• [Your objective]:
Exactly as they appear below, repeat the lines from the one with "[Increase quantity] (141, 751)" through the one with "Wall Art [link] (112, 179)", and no others.
◆ ◆ ◆ ◆ ◆
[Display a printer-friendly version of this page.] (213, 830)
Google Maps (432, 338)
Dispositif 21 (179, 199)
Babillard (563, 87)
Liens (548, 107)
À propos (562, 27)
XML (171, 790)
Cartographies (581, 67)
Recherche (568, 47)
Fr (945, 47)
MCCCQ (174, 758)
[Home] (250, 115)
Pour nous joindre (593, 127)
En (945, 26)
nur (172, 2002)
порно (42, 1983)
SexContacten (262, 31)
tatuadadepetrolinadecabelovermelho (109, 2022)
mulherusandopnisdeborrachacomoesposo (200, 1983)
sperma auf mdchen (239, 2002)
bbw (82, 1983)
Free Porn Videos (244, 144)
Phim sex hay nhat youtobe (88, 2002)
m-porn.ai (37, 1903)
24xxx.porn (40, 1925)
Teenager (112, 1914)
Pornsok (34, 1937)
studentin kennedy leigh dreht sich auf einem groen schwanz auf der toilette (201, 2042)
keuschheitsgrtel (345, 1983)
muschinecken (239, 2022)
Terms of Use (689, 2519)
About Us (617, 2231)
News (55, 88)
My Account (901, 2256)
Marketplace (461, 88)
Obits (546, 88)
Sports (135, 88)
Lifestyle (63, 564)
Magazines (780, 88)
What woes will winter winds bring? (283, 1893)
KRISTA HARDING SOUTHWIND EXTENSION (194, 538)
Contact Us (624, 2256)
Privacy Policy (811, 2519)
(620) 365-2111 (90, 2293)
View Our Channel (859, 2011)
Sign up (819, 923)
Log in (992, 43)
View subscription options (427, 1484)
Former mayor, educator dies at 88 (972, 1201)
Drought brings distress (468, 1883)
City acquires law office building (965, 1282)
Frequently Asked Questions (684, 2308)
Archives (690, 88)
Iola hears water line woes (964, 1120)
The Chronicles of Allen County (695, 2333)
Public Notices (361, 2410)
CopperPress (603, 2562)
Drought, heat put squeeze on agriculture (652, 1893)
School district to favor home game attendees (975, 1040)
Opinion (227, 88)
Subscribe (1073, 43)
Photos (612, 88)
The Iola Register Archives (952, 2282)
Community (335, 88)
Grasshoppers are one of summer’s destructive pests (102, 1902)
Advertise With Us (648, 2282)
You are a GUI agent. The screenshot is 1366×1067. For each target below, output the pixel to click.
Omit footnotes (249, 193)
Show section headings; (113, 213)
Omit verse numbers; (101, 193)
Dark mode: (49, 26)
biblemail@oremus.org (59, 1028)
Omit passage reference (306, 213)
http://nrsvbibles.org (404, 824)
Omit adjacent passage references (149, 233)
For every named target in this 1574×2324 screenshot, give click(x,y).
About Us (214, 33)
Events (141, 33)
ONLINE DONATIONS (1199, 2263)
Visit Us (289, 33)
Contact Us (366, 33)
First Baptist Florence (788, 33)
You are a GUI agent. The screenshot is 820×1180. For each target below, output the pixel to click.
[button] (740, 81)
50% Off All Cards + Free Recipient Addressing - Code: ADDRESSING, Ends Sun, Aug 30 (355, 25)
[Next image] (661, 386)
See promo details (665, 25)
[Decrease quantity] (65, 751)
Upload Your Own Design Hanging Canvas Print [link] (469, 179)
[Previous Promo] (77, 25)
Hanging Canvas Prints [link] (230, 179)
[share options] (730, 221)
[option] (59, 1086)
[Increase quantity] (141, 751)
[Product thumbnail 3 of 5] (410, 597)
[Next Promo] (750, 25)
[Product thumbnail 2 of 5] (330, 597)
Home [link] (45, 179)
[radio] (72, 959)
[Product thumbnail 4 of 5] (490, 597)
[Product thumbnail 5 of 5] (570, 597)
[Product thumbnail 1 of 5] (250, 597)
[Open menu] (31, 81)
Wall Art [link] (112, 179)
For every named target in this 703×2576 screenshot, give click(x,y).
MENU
◆ ◆ ◆ ◆ ◆
• [Solution for this task]:
[Increase quantity] (141, 751)
[Product thumbnail 3 of 5] (410, 597)
[Next Promo] (750, 25)
[Product thumbnail 2 of 5] (330, 597)
Home [link] (45, 179)
[radio] (72, 959)
[Product thumbnail 4 of 5] (490, 597)
[Product thumbnail 5 of 5] (570, 597)
[Product thumbnail 1 of 5] (250, 597)
[Open menu] (31, 81)
Wall Art [link] (112, 179)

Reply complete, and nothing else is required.